Task requirements ▸
Once you reach the line with "The width and", copy it and every line after it exactly, up to the end of the data. Omit the pictures.

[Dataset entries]
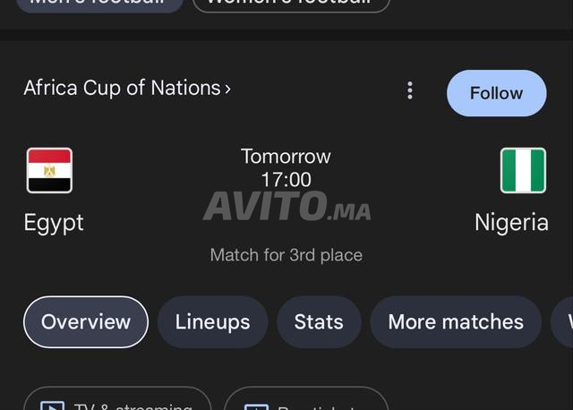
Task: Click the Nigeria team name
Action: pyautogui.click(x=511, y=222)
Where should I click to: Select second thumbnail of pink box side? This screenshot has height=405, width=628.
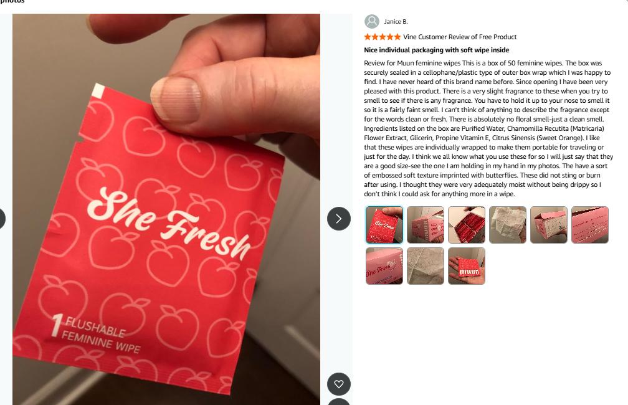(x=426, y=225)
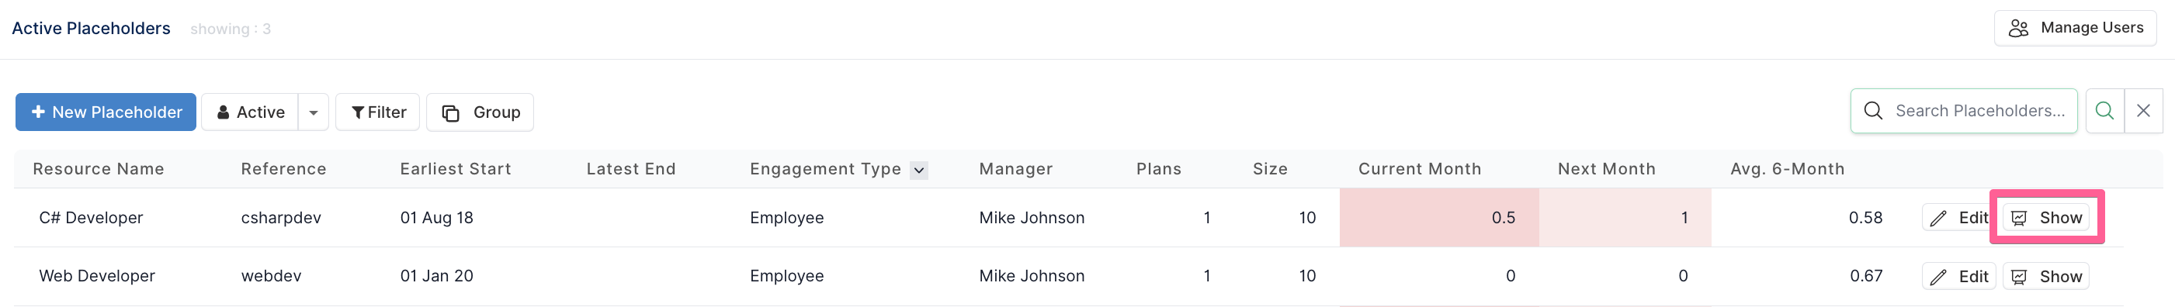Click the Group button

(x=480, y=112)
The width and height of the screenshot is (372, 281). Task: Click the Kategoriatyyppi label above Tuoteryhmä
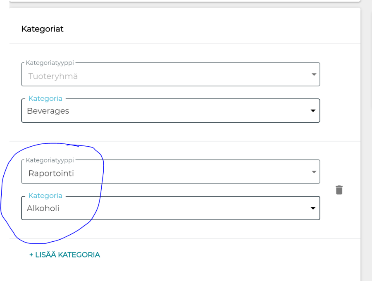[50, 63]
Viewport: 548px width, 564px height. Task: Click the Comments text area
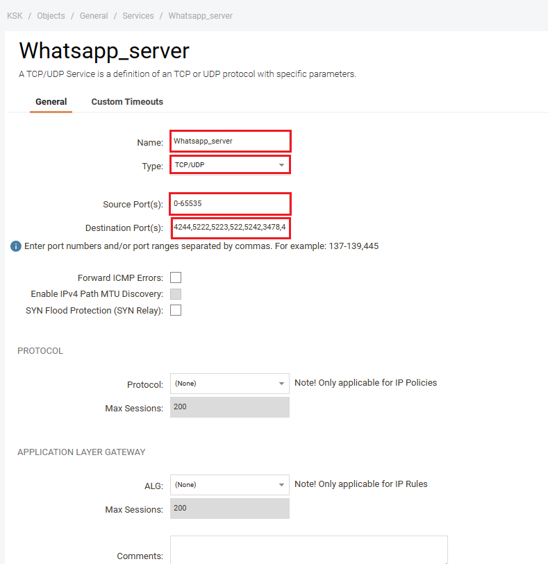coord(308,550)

Expected output ▸
The width and height of the screenshot is (372, 281). Task: Click the Kategoriatyyppi label above Tuoteryhmä
[50, 63]
Viewport: 548px width, 564px height. Task: Click the Comments text area
coord(308,550)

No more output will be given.